Oxygen supplies to help Brazil's Amazonas

Brazil's military has been flying in more oxygen and respirators to the Amazonas region.
Brazil's military has been flying in more oxygen and respirators to the Amazonas region.

The Brazilian jungle state of Amazonas has received more emergency supplies of oxygen and respirators, as the military and neighbouring Venezuela scrambled to alleviate an unfolding humanitarian crisis caused by the COVID-19 outbreak.

The Air Force said it had evacuated 12 patients from the state capital Manaus to the northern city of Sao Luis overnight, with hospitals at breaking point with no oxygen supplies and overflowing intensive care wards.

Mass graves were dug in Manaus during the first wave of the pandemic last year. Harrowing scenes are again emerging in the second wave, of doctors and relatives running out of supplies and equipment while trying desperately to keep patients alive.

Brazil's Air Force said on Saturday a second flight had landed in Manaus with eight tanks of liquid oxygen, following an earlier emergency delivery of five tanks, and the Navy said in a statement that it is sending 40 respirators.

Venezuela, meanwhile, said it has sent the first batch of oxygen supplies on the 1,500-km road trip to Amazonas, which should arrive in Manaus on Sunday.

Foreign Minister Jorge Arreaza said the Venezuelan government "will supply oxygen for the duration of the emergency situation in the state of Amazonas".

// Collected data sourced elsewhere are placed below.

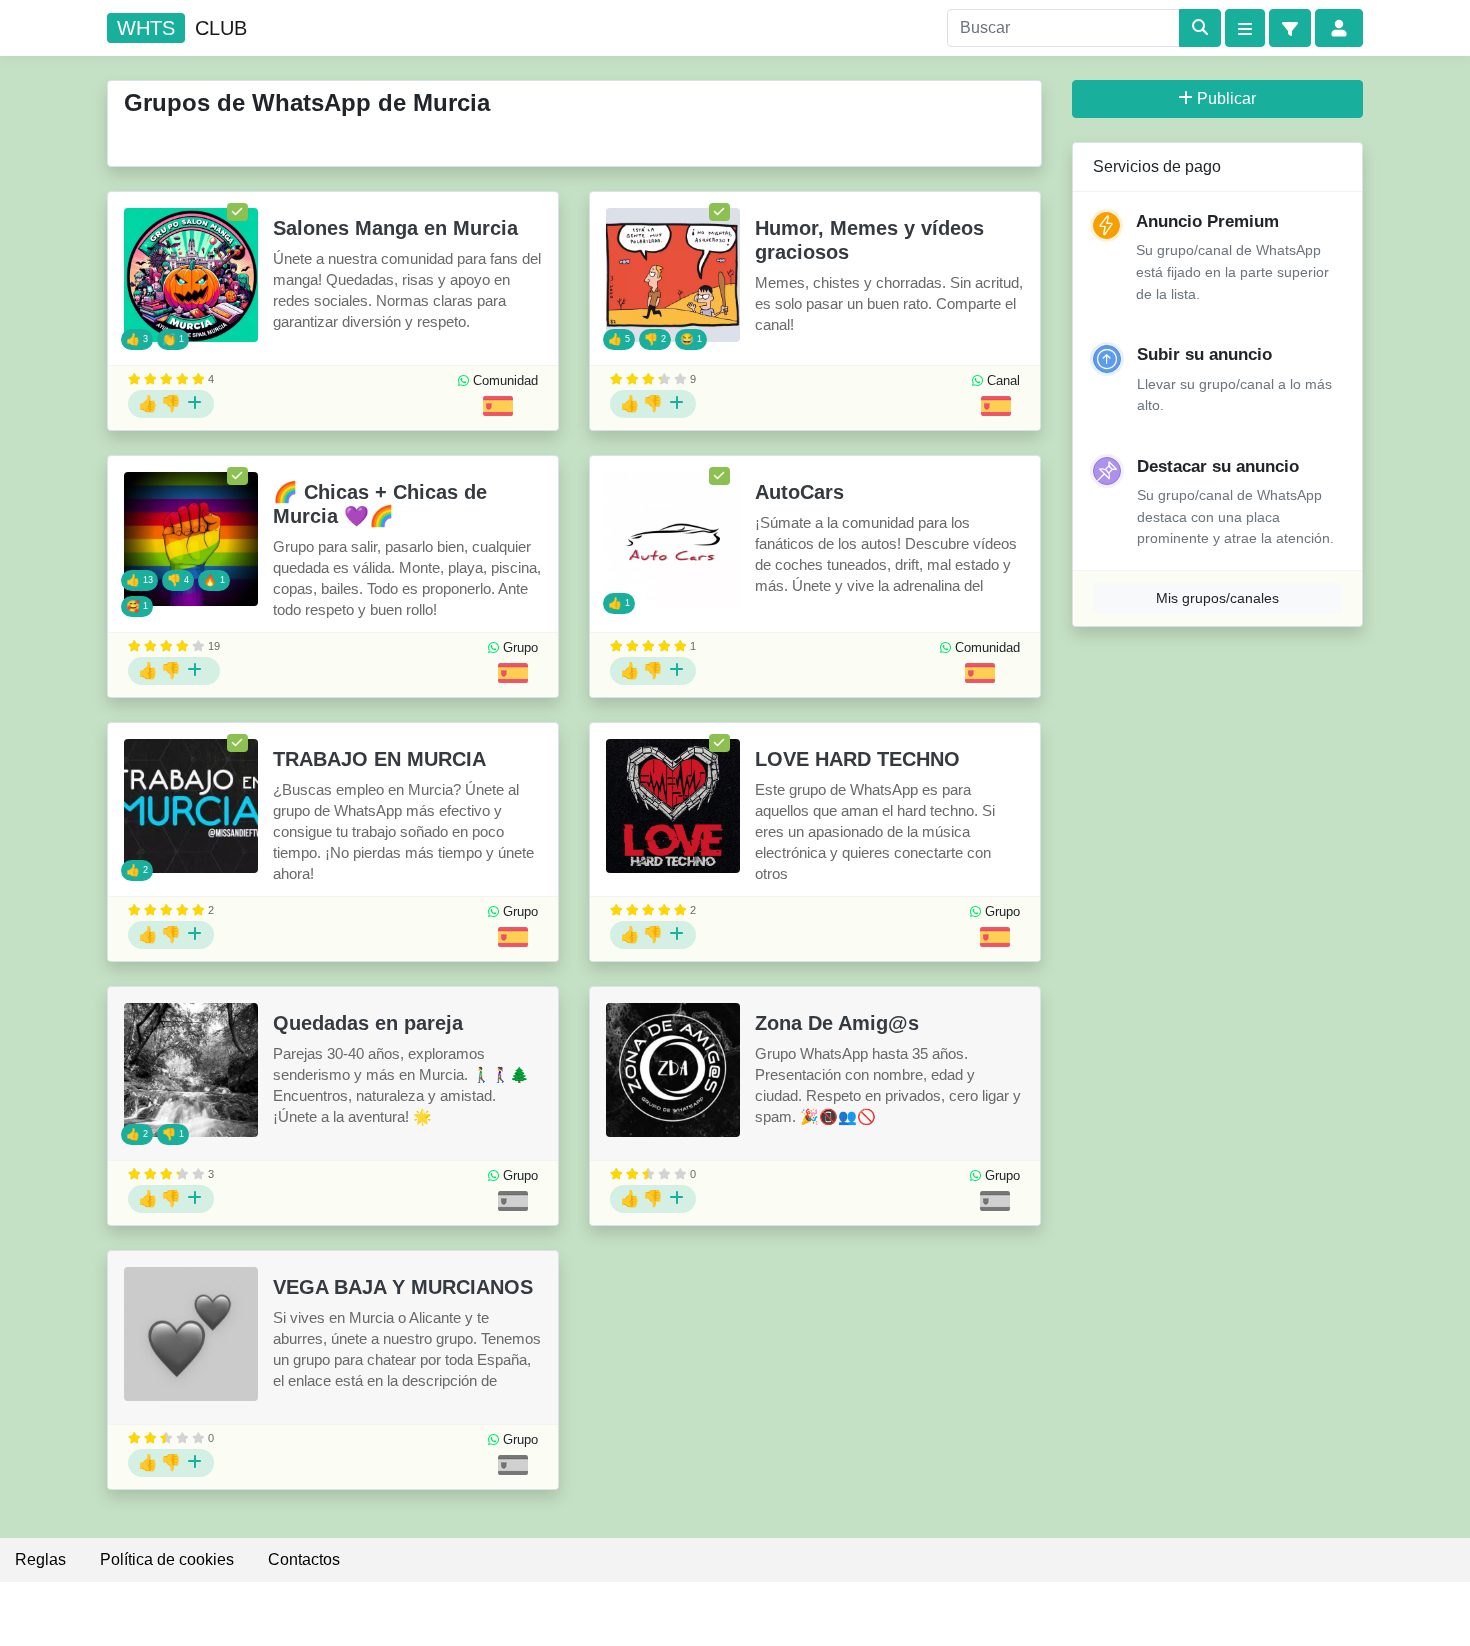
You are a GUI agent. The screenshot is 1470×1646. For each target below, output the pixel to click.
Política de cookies (167, 1559)
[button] (1290, 28)
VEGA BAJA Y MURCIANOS (403, 1287)
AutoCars (799, 492)
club (182, 28)
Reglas (40, 1559)
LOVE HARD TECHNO (857, 759)
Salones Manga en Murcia (395, 228)
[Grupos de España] (498, 406)
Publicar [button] (1226, 98)
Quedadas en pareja (368, 1023)
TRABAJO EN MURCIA (379, 759)
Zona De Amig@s (837, 1023)
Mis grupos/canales (1217, 598)
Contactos (304, 1559)
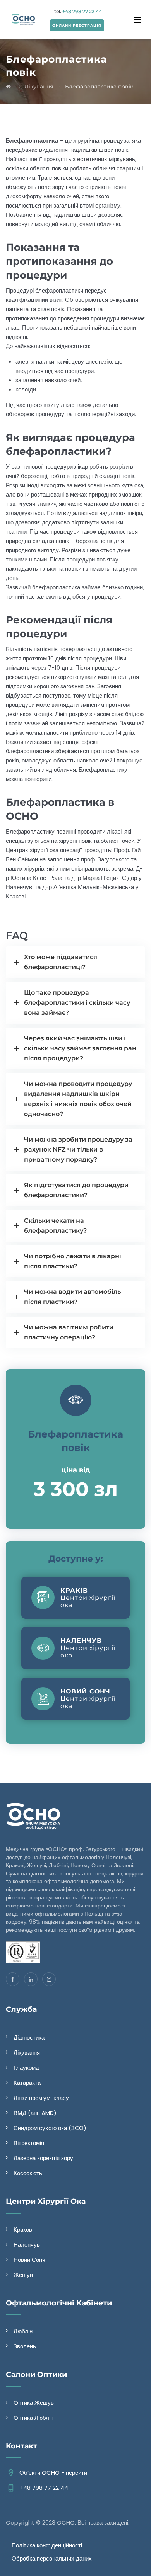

As well as the snowballing second wave of the virus, Brazil is now also dealing with a new, potentially more contagious coronavirus variant that originated in Amazonas and prompted Britain on Thursday to bar entry to Brazilians.

The government of President Jair Bolsonaro, a COVID sceptic, has come under heavy criticism for its handling of the crisis and its failure so far to roll out a vaccination program.

Brazil on Saturday reported over 1,000 virus-related deaths for the fifth day in a row.

Bolsonaro and his government have called for "early treatment" of COVID-19 symptoms as part of a campaign to promote the use of the anti-malarial drug hydroxychloroquine, despite studies discrediting such a treatment.

Meanwhile Brazil's health regulator Anvisa has sent back documents submitted by pharmaceutical company Uniao Quimica seeking approval for emergency use of the Russian Sputnik V coronavirus vaccine because they did not meet the minimum criteria required.

In a statement on the Health Ministry website, Anvisa said the firm's request failed to provide adequate assurances on its Phase III clinical trials and issues related to the manufacture of the vaccine.